[Lines of pointing data]

####

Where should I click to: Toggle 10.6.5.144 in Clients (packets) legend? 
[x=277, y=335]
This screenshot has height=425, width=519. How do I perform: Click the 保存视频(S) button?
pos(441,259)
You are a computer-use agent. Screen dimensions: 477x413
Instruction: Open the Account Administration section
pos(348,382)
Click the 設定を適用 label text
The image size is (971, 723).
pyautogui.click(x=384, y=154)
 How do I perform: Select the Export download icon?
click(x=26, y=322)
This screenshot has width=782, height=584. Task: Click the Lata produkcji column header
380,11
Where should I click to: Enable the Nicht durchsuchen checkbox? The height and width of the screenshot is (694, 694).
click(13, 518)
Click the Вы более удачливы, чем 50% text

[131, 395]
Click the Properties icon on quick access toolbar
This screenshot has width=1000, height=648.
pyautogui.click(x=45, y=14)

####

### EXERCISE DETAILS
Print every one of the lines above again, unchanged and in the same order.

### ANSWER TO THE PROBLEM
Where should I click to: Toggle 10.6.5.144 in Clients (packets) legend? 
[x=277, y=335]
This screenshot has height=425, width=519. How do I perform: Click the 保存视频(S) button?
pos(441,259)
You are a computer-use agent. Screen dimensions: 477x413
Instruction: Open the Account Administration section
pos(348,382)
Click the 設定を適用 label text
The image size is (971, 723).
pyautogui.click(x=384, y=154)
 How do I perform: Select the Export download icon?
click(x=26, y=322)
This screenshot has width=782, height=584. Task: Click the Lata produkcji column header
380,11
Where should I click to: Enable the Nicht durchsuchen checkbox? The height and width of the screenshot is (694, 694).
click(13, 518)
Click the Вы более удачливы, чем 50% text

[131, 395]
Click the Properties icon on quick access toolbar
This screenshot has width=1000, height=648.
pyautogui.click(x=45, y=14)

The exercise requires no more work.